An increasing number of studies evidence the need of coupling several epigenomic technologies in order to better understand the phenotypic changes observed either during normal development or during pathological processes such as cancer, neurodegenerative or chronic diseases.

For example, phenotypic changes observed in cancer cells are strongly linked to variations both in DNA methylation and chromatin modification patterns. Gene expression is strongly regulated by DNA methylation and chromatin dynamics; the binding sites linked to chromatin modifications are commonly integrated with transcriptomics data in order to discover the genes regulated by a specific protein.
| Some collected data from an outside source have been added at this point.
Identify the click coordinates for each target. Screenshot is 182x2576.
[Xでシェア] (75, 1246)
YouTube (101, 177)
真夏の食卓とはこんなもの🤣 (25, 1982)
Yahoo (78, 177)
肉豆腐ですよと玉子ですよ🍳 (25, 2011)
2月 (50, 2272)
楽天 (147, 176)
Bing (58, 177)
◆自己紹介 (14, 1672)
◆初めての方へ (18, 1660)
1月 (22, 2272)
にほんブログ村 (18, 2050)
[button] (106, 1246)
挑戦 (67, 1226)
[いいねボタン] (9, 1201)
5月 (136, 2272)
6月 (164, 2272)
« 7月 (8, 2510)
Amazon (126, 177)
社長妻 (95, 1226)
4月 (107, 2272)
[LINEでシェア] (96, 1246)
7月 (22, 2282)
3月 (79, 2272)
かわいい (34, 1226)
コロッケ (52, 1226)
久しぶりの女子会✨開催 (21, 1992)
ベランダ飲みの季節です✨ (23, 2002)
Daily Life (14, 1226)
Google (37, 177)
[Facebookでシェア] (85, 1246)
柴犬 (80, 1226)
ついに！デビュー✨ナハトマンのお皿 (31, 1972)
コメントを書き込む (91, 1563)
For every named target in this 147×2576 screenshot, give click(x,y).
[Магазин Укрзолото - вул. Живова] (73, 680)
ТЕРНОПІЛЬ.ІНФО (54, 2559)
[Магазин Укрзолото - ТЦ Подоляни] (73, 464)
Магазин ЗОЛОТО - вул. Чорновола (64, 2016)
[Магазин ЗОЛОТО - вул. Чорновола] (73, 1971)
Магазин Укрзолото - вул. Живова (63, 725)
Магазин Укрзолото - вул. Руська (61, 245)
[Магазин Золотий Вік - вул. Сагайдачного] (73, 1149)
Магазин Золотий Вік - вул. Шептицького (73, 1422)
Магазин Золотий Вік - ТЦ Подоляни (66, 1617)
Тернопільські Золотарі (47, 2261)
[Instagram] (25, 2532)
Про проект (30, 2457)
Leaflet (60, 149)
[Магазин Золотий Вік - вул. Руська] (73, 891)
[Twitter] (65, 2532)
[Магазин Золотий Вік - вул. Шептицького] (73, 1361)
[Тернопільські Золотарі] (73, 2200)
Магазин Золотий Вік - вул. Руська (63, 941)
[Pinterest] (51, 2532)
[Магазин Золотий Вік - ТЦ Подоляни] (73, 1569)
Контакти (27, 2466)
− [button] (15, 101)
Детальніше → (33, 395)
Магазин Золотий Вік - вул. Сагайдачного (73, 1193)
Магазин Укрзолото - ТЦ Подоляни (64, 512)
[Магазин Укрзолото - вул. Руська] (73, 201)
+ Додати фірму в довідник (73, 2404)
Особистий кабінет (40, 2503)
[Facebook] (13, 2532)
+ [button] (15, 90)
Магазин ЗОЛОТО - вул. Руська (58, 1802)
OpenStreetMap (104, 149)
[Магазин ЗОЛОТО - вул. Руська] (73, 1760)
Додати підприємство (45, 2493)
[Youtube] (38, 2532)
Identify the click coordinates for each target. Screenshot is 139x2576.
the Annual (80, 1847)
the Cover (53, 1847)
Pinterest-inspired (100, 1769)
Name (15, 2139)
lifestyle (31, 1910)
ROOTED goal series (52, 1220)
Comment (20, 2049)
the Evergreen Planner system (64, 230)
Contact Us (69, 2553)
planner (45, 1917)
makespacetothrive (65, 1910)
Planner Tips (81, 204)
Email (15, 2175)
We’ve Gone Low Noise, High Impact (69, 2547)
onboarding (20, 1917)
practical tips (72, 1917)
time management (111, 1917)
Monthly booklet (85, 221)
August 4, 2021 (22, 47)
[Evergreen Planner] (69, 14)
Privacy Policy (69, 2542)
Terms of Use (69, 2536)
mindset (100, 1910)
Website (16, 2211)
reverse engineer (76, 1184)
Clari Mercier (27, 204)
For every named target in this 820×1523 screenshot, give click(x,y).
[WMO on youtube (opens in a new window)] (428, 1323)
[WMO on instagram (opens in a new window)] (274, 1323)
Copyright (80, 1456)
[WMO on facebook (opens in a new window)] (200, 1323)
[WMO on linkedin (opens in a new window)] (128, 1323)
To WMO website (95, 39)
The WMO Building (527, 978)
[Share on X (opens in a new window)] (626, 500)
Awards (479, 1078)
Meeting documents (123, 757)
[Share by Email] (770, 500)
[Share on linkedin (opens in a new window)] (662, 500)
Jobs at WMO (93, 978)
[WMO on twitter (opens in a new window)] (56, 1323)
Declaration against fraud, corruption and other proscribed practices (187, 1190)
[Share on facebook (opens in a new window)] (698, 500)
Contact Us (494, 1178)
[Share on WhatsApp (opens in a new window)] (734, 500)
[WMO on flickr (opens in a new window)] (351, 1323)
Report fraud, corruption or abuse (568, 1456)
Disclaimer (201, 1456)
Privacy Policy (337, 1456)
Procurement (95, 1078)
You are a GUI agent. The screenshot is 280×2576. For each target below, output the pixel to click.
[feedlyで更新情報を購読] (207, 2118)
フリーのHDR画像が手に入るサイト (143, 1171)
Transcriptomics data can also be integrated with open chromatin regions to accurately assess gene regulation patterns. Methylation profiles can equally be analyzed integratively with other epigenomics or transcriptomics measurements in order to understand the role of methylation with over or under expression of genes. Given the availability of different ‘omics’ data, we strongly recommend combining any of these techniques when interpreting epigenetic mechanisms.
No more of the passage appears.